Part II: SQL Server 2008 Security Practices
Part II of SQL Server 2008 Management and Administration is dedicated to SQL Server security. The first two chapters cover hardening techniques for both SQL Server 2008 and Windows Server 2008 and also discuss administering security and authorization. The next two chapters describe the new features, Policy Based Management, and encryption.
Chapter 8: Hardening a SQL Server Implementation
SQL Server is regularly targeted by hackers because it is a repository of sensitive data for organizations. If an organization’s system is breached, hackers can gain access to confidential information including, but not limited to, credit card numbers, social security numbers, and marketing information. As such, it is imperative that database administrators secure both the SQL Server implementation and the data residing in it. This chapter provides an overview of how to harden a SQL Server implementation based on industry best practices so that vulnerabilities and security breaches are minimized.

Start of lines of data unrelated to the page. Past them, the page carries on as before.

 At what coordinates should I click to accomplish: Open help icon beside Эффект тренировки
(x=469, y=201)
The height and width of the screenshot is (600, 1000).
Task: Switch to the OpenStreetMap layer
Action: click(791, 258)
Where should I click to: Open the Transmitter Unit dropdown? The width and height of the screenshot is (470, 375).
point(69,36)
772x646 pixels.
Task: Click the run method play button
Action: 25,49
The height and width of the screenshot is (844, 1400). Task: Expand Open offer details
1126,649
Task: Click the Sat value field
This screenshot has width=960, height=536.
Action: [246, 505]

Some of the security and hardening topics that the chapter delves into include: choosing the appropriate authentication mechanism, hardening the SA account, enforcing strong passwords, leveraging the configuration tools to lock down a SQL Server, configuring the Windows Server 2008 advanced firewall for secure access, selecting the correct service account, and applying security templates with Active Directory.
Chapter 9: Administering SQL Server Security and Authorization
After the SQL Server installation is hardened, the next step involves administering security and granting authorization to the SQL Server environment. Chapter 9 is all about security administration topics: creating logons, granting access and authorization, understanding SQL Server roles, administering password policies, endpoint authentication, SQL Server and database principals, role-based security, and user and schema separation.
Chapter 10: Administering Policy Based Management
Enforcing best practices and standardization on large SQL Server installations was extremely difficult in previous versions of SQL Server. To ensure standardization, SQL Server 2008 introduces Policy Based Management, which allows a DBA to define policies that can be applied to one or more SQL Server instances, databases, and objects. Policy Based Management works on SQL Server 2000 and all its successors.
New concepts, components, terminology, and reporting with Policy Based Management as well as best practices are discussed in Chapter 1...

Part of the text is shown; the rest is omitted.